▶ [Exercise objective]: Copy the lines below, please, starting with the one that contains "Screen dimensions: 640x400" and ending with the last. Pictures stay out.
### Data for review ###
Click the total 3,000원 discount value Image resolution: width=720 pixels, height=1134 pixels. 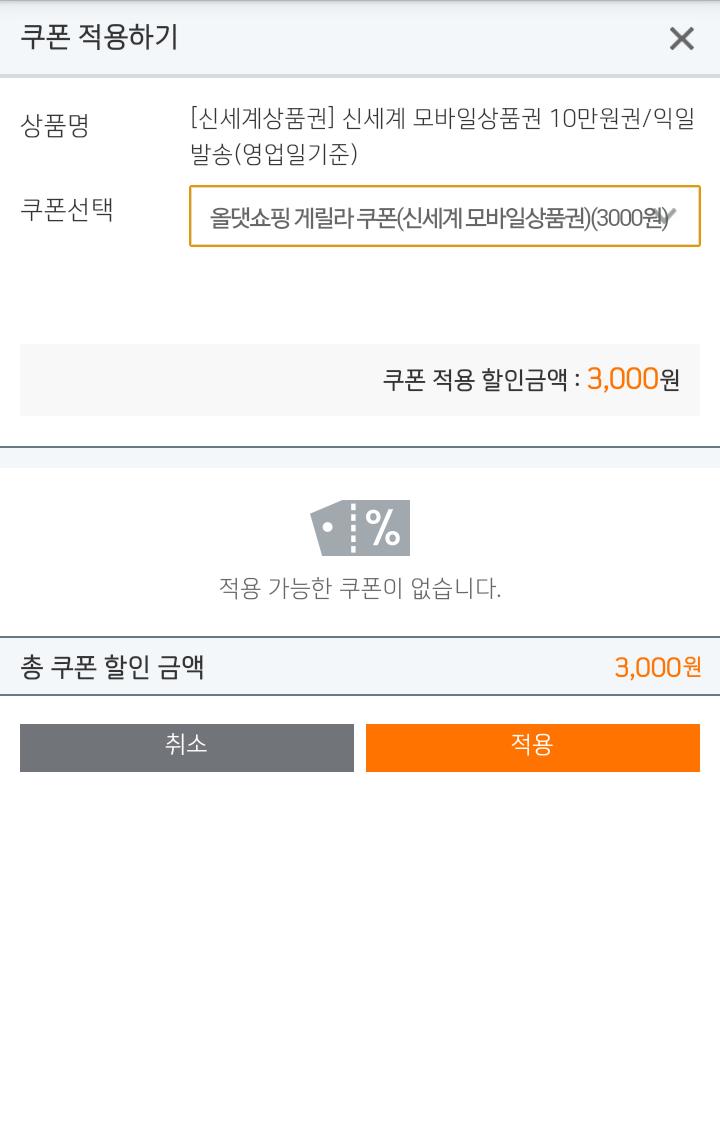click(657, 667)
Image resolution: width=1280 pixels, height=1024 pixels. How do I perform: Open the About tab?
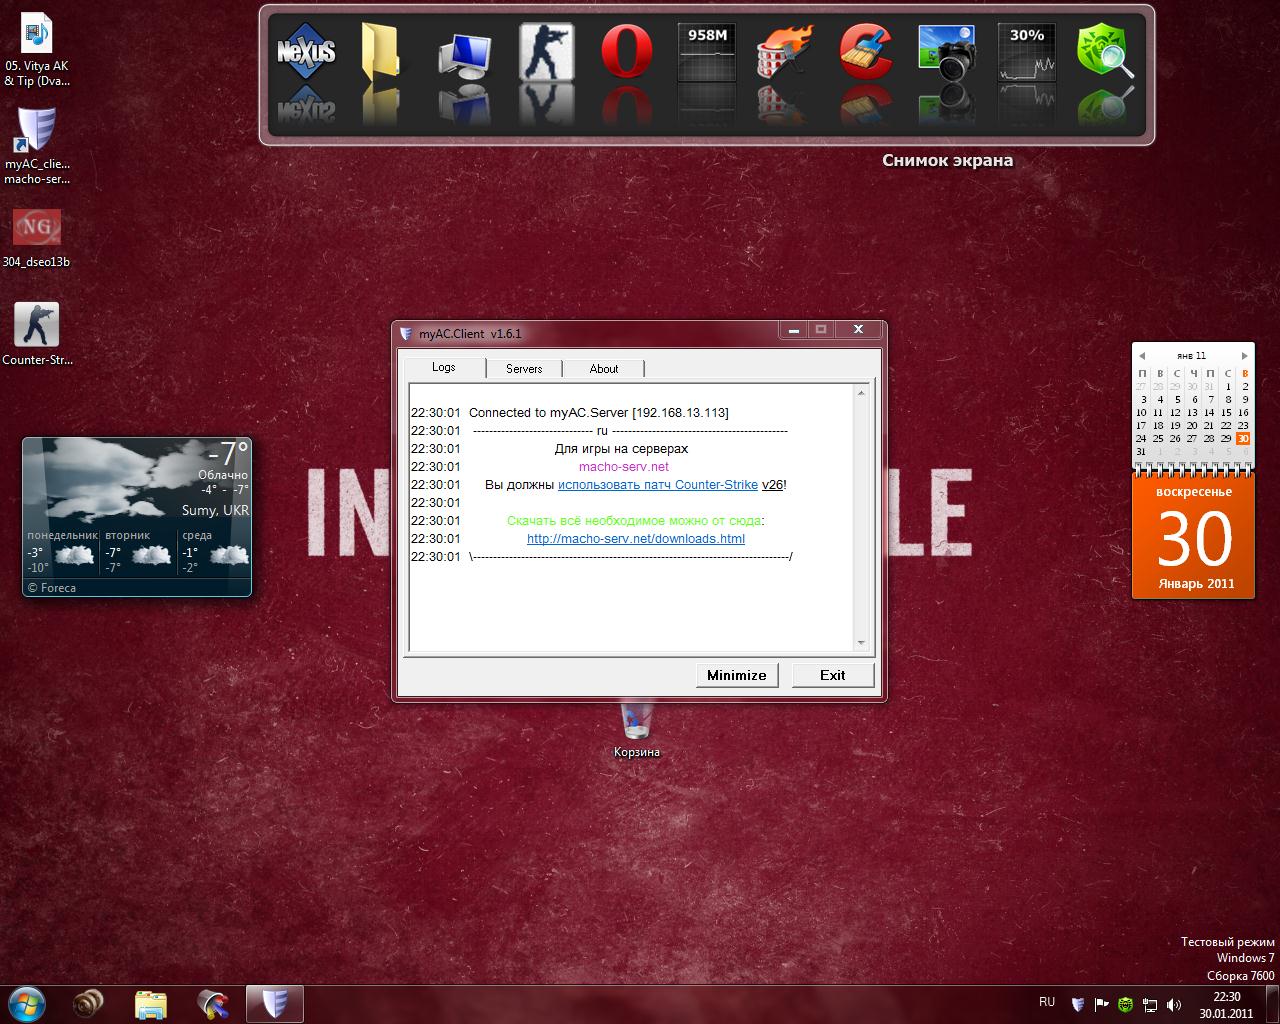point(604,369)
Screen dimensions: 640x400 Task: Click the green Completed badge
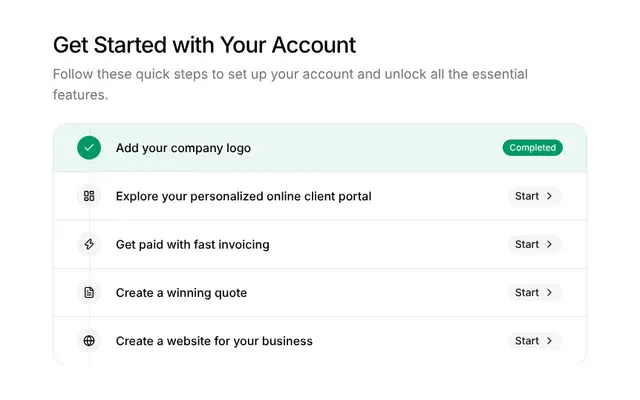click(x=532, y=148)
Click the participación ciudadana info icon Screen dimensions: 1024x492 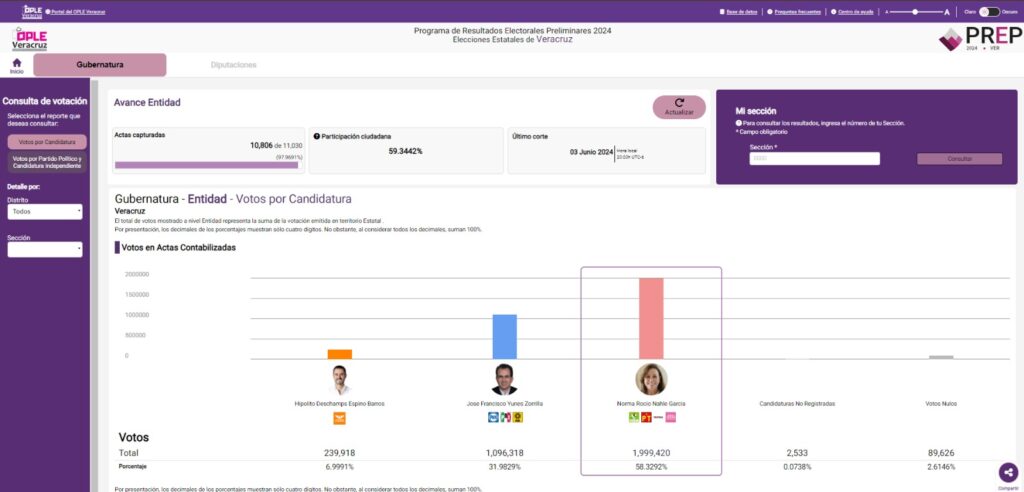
###
▶ [Result of the task]:
Screen dimensions: 640x400 Task: Click the green Completed badge
click(x=532, y=148)
Click the participación ciudadana info icon Screen dimensions: 1024x492 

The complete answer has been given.